What kind of health system does Ontario want?
TheGlobeandMail.com – life/health/new-health
Published Wednesday, Jul. 06, 2011. Last updated Thursday, Jul. 07, 2011. André Picard
Local health-integration networks. Remember that term because, as a fall election approaches in Ontario, LHINs (pronounced Lynns) are shaping up to be a hot-button health issue.
The Conservatives, who are leading in the polls, have promised to scrap them. So, too, has the surging NDP. The ruling Liberals are promising to make LHINs more accountable and effective.
The sudden interest in governance of the health-care system should warm the heart of any policy wonk. But one can’t help but wonder if politicians are really interested in addressing the complexity of co-ordinating and managing care, or if they have merely zeroed in on a small and unlovable element of the government apparatus and made it a convenient scapegoat.

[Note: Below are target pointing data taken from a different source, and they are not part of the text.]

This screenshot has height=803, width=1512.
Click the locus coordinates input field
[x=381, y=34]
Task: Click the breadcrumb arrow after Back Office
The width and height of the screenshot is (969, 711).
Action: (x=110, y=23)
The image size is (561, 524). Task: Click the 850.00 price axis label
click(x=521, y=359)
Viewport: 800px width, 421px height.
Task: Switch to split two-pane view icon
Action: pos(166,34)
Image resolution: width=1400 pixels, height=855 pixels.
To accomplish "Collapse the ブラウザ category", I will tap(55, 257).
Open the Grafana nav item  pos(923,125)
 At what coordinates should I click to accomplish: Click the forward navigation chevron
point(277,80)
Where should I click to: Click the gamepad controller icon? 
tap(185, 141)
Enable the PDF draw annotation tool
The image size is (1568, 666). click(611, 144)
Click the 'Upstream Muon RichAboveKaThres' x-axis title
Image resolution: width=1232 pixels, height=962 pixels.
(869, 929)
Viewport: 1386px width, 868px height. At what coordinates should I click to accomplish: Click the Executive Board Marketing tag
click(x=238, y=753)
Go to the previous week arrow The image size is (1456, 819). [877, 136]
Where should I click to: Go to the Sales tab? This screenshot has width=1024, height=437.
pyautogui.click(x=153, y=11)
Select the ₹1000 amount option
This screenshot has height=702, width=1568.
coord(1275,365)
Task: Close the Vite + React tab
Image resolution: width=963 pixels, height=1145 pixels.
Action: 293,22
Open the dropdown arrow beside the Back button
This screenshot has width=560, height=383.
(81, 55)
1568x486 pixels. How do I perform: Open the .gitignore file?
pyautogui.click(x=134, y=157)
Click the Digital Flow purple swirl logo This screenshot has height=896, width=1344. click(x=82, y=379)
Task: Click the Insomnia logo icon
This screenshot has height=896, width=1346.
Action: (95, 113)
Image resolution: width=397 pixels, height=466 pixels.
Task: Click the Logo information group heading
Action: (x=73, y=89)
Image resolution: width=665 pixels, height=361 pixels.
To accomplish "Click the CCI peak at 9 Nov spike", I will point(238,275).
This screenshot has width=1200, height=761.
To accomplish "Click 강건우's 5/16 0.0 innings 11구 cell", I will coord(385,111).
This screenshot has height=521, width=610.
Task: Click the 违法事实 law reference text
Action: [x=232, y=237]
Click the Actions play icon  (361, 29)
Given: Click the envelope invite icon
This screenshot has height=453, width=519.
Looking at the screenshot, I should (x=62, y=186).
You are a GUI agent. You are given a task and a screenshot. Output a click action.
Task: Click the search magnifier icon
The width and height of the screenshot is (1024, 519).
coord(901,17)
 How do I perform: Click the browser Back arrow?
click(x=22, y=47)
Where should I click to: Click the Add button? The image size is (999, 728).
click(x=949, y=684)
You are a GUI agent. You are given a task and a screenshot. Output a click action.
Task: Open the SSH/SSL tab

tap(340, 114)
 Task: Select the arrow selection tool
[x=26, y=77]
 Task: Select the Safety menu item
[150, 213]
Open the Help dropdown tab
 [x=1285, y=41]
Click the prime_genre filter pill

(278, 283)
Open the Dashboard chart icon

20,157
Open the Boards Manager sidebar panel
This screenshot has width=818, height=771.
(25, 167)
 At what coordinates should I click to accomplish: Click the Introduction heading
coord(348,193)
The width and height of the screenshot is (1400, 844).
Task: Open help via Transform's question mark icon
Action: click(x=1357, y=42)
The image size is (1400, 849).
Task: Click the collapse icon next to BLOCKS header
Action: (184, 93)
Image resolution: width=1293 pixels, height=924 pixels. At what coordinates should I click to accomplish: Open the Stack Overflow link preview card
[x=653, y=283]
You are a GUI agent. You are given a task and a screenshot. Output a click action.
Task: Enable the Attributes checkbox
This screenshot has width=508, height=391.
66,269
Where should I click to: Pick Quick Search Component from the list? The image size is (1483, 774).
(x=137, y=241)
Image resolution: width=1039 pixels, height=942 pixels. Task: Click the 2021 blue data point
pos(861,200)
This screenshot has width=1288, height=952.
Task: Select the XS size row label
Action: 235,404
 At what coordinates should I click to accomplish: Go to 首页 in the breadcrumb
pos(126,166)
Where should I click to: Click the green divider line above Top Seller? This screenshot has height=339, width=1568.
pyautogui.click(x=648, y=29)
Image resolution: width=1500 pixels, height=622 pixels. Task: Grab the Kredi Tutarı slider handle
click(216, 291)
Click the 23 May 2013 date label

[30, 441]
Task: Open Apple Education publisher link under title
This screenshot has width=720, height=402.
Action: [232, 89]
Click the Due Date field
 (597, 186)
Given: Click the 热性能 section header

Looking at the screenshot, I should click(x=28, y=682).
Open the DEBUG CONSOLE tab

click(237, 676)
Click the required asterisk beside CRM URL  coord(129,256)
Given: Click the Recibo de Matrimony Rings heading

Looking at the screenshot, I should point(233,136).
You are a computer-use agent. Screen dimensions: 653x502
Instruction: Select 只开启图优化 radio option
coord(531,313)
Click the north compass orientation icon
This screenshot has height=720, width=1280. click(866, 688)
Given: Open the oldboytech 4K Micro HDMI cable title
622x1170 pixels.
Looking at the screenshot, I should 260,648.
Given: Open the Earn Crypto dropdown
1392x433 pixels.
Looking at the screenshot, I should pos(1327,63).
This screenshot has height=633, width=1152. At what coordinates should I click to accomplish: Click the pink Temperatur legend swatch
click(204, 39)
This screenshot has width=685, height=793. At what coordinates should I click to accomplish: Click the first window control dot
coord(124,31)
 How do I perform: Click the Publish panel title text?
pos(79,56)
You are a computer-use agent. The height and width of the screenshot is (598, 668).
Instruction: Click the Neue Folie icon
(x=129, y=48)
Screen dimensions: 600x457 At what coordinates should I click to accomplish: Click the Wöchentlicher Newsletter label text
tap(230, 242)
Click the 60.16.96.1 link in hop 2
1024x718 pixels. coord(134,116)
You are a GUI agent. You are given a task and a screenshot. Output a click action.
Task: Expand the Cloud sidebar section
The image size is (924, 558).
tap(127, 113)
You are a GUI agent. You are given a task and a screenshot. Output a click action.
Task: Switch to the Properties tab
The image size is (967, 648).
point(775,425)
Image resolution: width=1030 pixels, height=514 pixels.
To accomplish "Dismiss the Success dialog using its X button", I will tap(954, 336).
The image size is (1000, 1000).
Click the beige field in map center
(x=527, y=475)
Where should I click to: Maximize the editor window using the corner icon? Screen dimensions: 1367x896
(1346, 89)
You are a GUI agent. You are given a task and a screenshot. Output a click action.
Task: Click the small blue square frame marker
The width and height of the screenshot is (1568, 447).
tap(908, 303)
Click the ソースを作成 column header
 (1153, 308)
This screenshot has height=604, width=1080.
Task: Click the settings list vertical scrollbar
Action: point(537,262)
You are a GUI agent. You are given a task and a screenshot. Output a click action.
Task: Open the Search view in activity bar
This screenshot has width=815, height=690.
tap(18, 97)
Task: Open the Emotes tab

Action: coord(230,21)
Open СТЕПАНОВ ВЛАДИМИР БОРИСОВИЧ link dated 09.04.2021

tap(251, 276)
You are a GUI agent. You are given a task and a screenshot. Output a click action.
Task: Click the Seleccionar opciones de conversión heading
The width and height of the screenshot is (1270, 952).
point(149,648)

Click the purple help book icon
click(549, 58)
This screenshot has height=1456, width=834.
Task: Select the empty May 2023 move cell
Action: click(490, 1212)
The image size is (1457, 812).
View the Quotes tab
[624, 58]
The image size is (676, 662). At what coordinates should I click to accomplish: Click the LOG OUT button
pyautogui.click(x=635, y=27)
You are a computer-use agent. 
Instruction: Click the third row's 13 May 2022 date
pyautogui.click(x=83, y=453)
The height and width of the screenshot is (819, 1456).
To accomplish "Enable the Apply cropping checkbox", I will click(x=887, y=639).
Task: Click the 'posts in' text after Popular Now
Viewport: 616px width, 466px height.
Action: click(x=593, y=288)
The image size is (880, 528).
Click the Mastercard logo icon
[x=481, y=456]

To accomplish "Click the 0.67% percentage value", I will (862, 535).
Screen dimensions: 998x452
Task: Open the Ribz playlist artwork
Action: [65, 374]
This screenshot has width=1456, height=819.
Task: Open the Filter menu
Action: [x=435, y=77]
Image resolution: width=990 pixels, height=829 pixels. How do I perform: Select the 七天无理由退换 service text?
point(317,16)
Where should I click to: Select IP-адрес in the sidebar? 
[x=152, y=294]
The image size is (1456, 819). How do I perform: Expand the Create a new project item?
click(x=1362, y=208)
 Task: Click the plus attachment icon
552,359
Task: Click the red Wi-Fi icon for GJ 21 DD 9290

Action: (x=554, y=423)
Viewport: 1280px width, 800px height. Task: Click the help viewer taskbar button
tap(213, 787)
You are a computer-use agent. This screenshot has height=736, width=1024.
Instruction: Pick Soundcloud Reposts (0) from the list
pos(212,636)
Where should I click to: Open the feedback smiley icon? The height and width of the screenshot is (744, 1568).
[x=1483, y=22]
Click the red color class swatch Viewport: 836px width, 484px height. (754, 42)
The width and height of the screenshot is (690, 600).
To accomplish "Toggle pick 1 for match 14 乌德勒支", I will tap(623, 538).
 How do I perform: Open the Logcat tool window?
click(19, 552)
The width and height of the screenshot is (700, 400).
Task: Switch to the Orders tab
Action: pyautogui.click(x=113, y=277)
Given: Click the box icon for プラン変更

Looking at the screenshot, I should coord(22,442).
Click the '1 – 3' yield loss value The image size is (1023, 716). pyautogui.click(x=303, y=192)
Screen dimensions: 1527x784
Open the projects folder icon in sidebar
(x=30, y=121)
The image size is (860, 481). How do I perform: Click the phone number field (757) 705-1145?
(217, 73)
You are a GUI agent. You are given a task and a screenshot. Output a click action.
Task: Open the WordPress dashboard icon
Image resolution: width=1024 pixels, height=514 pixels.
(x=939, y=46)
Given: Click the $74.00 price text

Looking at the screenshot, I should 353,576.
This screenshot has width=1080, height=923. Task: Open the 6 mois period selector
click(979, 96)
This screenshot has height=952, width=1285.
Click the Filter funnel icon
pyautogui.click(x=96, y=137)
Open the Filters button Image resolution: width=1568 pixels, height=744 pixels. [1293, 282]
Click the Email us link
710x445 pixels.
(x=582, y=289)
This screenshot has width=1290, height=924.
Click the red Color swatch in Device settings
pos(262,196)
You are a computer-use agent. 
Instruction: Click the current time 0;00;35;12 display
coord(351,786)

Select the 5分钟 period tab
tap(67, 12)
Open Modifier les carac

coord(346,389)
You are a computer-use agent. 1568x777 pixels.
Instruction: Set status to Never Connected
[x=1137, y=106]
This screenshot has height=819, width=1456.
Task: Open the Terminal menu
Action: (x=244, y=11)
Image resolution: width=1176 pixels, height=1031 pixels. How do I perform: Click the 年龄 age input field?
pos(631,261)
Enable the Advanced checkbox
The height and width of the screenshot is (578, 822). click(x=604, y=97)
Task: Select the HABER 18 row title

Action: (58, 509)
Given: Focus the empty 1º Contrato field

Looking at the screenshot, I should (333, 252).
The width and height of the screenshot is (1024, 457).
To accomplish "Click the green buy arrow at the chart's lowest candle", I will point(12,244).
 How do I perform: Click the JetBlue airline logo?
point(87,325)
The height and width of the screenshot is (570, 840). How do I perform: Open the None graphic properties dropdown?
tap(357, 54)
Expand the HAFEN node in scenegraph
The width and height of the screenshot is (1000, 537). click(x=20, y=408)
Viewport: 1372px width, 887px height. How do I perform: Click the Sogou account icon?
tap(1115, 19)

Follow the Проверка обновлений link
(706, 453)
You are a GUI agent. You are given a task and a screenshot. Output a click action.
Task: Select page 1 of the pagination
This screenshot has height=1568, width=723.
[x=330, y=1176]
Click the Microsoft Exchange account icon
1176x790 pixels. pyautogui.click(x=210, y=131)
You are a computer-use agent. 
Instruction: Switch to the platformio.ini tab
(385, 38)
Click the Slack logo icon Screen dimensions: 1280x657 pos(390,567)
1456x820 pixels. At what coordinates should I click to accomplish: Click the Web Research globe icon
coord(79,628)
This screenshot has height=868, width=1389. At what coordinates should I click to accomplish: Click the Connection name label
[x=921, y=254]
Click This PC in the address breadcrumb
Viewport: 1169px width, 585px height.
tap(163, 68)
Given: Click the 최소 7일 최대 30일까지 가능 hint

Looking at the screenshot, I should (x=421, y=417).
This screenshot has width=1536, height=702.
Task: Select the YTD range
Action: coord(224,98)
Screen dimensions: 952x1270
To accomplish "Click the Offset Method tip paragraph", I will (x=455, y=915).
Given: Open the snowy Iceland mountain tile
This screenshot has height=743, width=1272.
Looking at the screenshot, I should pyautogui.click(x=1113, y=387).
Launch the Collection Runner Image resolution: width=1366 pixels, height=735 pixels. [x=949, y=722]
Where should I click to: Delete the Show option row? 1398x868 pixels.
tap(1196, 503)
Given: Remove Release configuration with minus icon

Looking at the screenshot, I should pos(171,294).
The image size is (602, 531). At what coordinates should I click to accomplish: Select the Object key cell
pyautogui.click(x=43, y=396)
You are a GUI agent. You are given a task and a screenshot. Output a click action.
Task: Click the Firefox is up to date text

Ontario has a massive health-care system with a budget of $44-billion.
The Minister of Health, Deb Matthews, does not personally dole out that money dollar by dollar. Nor does the Health Ministry centrally distribute the money. As most provinces do, Ontario has broken down its territory into regions; there are 14 of them. Regionalization is supposed to allow the health system to be more responsive and better able to meet local needs.
About half of Ontario’s health budget, $21.5-billion, is funnelled through LHINs. But they have a lot more power in theory than in practice because a) the ministry likes to micromanage; b) there is no clear hierarchy so no one really answers to LHINs and; c) there is a lot of manoeuvring by vested interests that undermines regional authority.
A regional health authority, if it’s going to be effective, should be able to determine how money is spent within a region, shifting money from hospitals to community care, from treatment programs to prevention, and so on. This approach worked extremely well in Alberta, so well that it was dismantled because it stripped too much power and control from politicians and policy-makers in the Health Ministry.
In Ontario, LHINs were never given much power. More than half of all health spending is on labour, and contracts for nurses, physicians, pharmacists and so on are negotiated centrally. The province never wrested power away from hospitals (which have all kept their own boards of directors) and community-care access centres maintain control over health services in the community.
What does that leave for LHINs to administer? Well, nothing really. Only about 1 per cent of their budgets are discretionary. Other than that, all they do is transfer money without adding any value.
There is a lot to dislike about LHINs. They are essentially a layer of middle management with nothing to manage. Their boards are larded down with political cronies. They spend way too much on bogus consultations. They are often undemocratic.
But to suggest that scrapping them is going to improve the health system, or save a lot of money, is illusory. The 14 LHINs have only about 400 employees in total, compared with more than 4,000 in the Ministry of Health and Long Term Care. The total budget for LHINs is $68-million.
Yes, LHINs, in their current form, are ineffectual.
But is scrapping them the only answer? What if LHINs were given real authority and spending power? If you are worried about excessive bureaucracy, why not eliminate the overlap with hospital boards and CCACs? Why not take an axe to the ministry itself?
The two harshest critics, Conservative Leader Tim Hudak and NDP boss Andrea Horwath, have both said they will take the money spent on LHINs and put it directly into patient care.
Sorry, but that’s hollow rhetoric. Do they honestly believe that a health-care system can magically manage itself? There needs to be an administrative apparatus. The question is: What should it look like?
What we need to hear from Ontario politicians is what they are proposing as an alternative to LHINs. That should be the central health-care debate.
Do we want the system in which administrative power is centralized in the Ministry of Health and Long Term Care in Toronto? Or do we want a highly decentralized system in which regional authorities have real power?
Ontario has to do decide if it wants to continue to have a health system in which decisional and spending power is concentrated in hospitals or whether it wants regional authorities – called LHINs or something else – that determine the right mix of spending among institutional care, community care, prevention programs and so on.
The fundamental problem is that Ontario has tried to do all these things simultaneously. The result is a bloated bureaucracy with no clear lines of responsibility. The reality is that the province’s regionalization efforts have, at best, been half-assed. LHINs are not the problem, they are a symptom of a much larger problem.
Good governance and stewardship are essential – in the public and private sector alike. And in health care, we have taken these fundamental matters for granted. We lurch from problem to problem, in perpetual crisis-management mode, and that is why our system is adrift.
Planning and management should not be dirty words. And those who want to lead the government should articulate their vision of how that system should be run.
“Scrap LHINs” is not a vision; it’s a cop-out.